Dessa forma, somente no ano de 2020 a subnotificação de óbitos por covid foi de 37.163 casos, segundo a estimativa. A equipe de pesquisadores entende que os dados chamam a atenção para o fato de a pandemia ter sido ainda mais grave no país e evidenciam a importância dos registros adequados para a formulação de políticas de saúde pública.
“Depende do médico a definição da causa que será declarada como básica para o óbito. Precisamos investir na infraestrutura dos serviços de saúde, pois a indisponibilidade de resultados de exames no momento do óbito pode ter sido um dos principais fatores para a subnotificação. Também devemos capacitar melhor os profissionais para o preenchimento adequado das declarações de óbito e melhor compreensão de sua importância em saúde pública”, afirma Elisabeth França.

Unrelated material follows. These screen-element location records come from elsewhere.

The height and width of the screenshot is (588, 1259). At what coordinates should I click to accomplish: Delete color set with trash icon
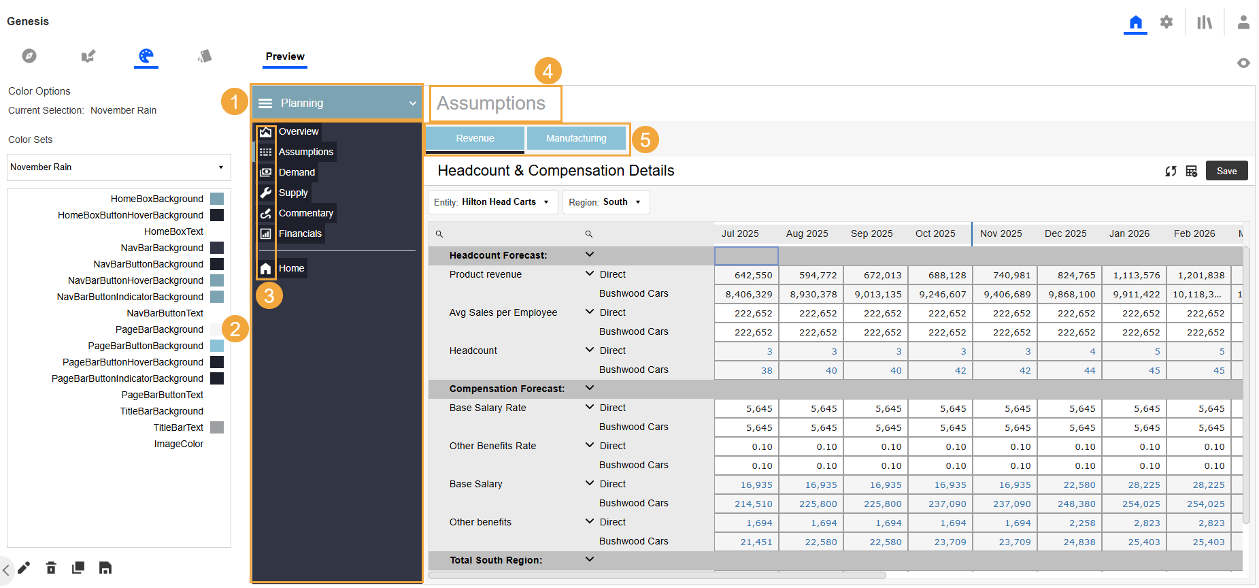pos(51,568)
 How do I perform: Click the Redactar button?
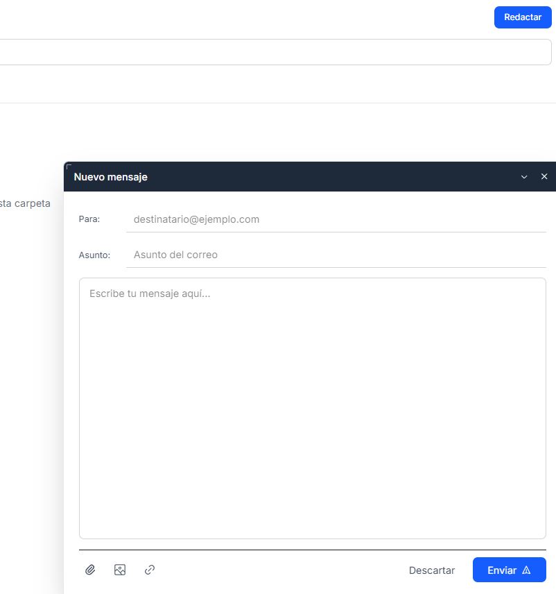[523, 17]
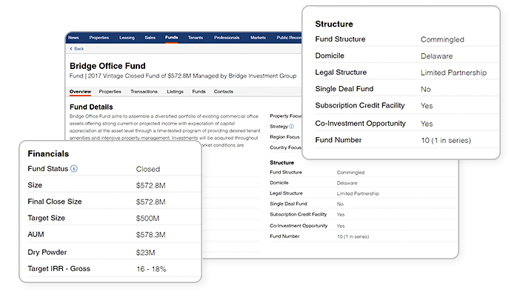Viewport: 520px width, 303px height.
Task: Open Public Records in the navigation bar
Action: pyautogui.click(x=289, y=37)
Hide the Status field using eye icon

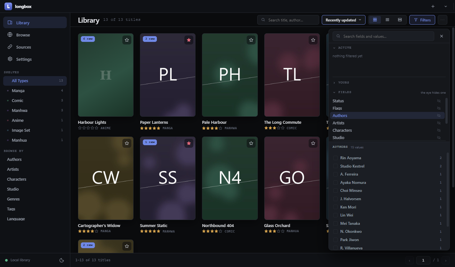click(x=439, y=101)
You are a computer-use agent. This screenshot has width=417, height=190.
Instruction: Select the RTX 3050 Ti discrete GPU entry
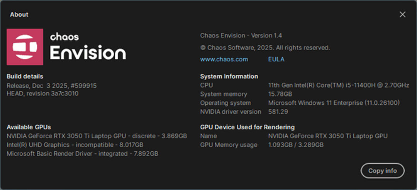coord(97,136)
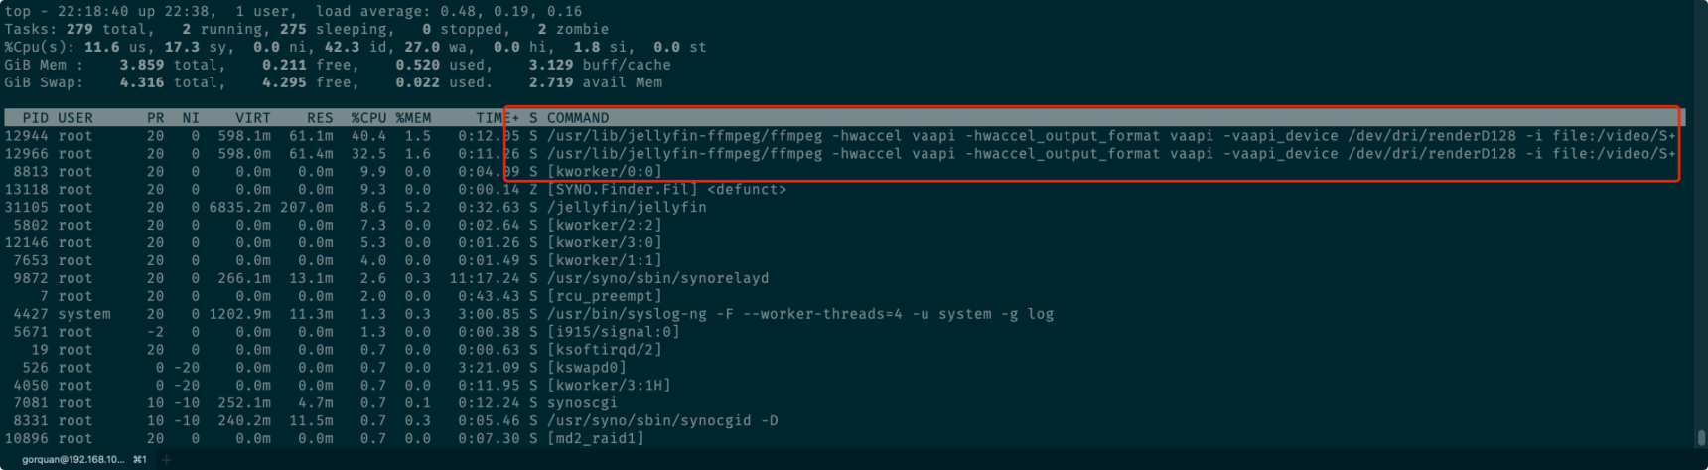The height and width of the screenshot is (470, 1708).
Task: Click the GiB Swap summary line
Action: [334, 83]
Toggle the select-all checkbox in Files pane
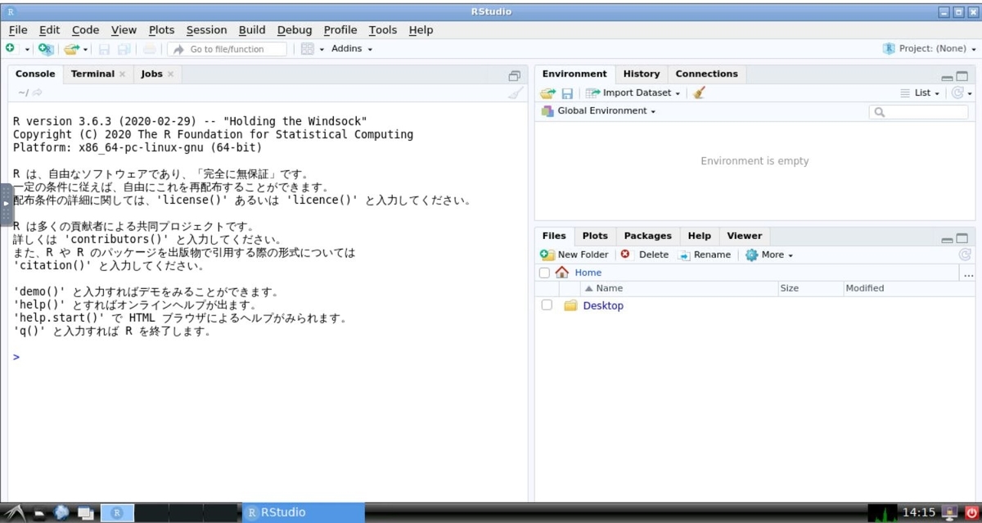 [x=543, y=272]
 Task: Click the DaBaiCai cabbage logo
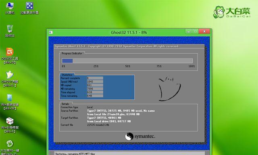232,12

Segundo ela, as escolas médicas têm falhado nesse quesito, uma vez que não incluem como prioritário no currículo o enfoque na análise epidemiológica da situação de saúde com uso das informações estatísticas sobre causas de mortalidade.
Modelo recomendado
Os autores do estudo destacam que a declaração das causas segue o modelo padronizado de declaração de óbito recomendado pela Assembleia Mundial de Saúde desde 1948 e utilizado internacionalmente. O modelo tem duas partes: a causa básica deve ser declarada na última linha da parte 1, e uma sequência deve ser estabalecida de baixo para cima, até a causa terminal. As condições mórbidas sem relação direta com a morte devem ser declaradas na parte 2.
Outra autora do estudo e integrante do GPEAS, Daisy de Abreu avalia as declarações de óbito como fundamentais para as informações que norteiam a saúde pública. “É claro que, num quadro de epidemia, as coisas são mais complexas, mas a qualidade da informação pode ser melhorada com investimento na capacitação dos profissionais de saúde em relação às estatísticas de saúde, desde sua formação.”

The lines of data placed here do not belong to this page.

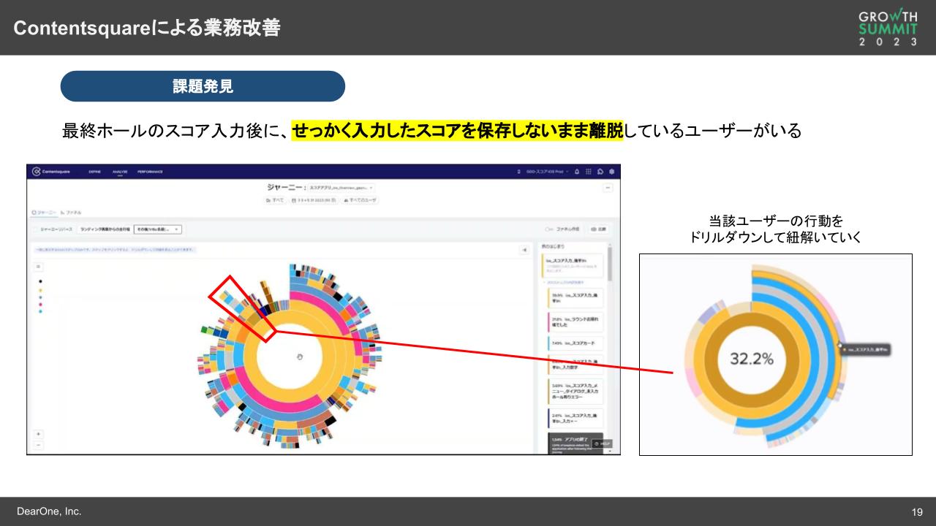Toggle the ジャーニーリバース switch

click(x=38, y=229)
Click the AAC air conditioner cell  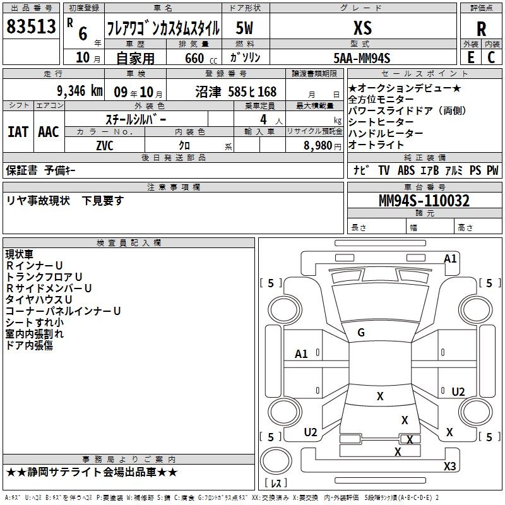[x=49, y=132]
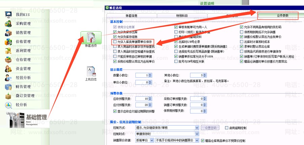304x145 pixels.
Task: Open 财务管理 module
Action: pos(23,87)
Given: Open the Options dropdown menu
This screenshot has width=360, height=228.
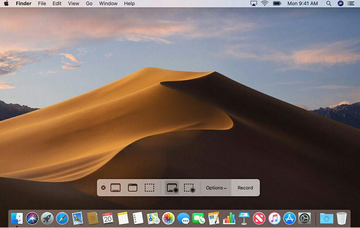Looking at the screenshot, I should pyautogui.click(x=216, y=188).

O estudo contou com a colaboração da Secretaria de Saúde do Rio Grande do Norte e das secretarias municipais de Saúde de Belo Horizonte e de Salvador. O financiamento foi da Vital Strategies.
Multidisciplinar e internacional
O Grupo de Pesquisas em Epidemiologia e Avaliação em Saúde congrega profissionais com perfil multidisciplinar que atuam em diferentes departamentos e unidades da UFMG (Medicina, Farmácia, Enfermagem e Estatística), bem como de instituições externas, como o Institute for Health Metrics and Evaluation (IHME), da Washington University (EUA), e a Melbourne University (Austrália).
O GPEAS produz, principalmente, análises de situação de saúde e avaliações de serviços de saúde. Desde 2016, também conduz projetos de pesquisa que visam à avaliação de iniciativas para melhoria da informação sobre mortalidade no Brasil, em parceria com o Ministério da Saúde.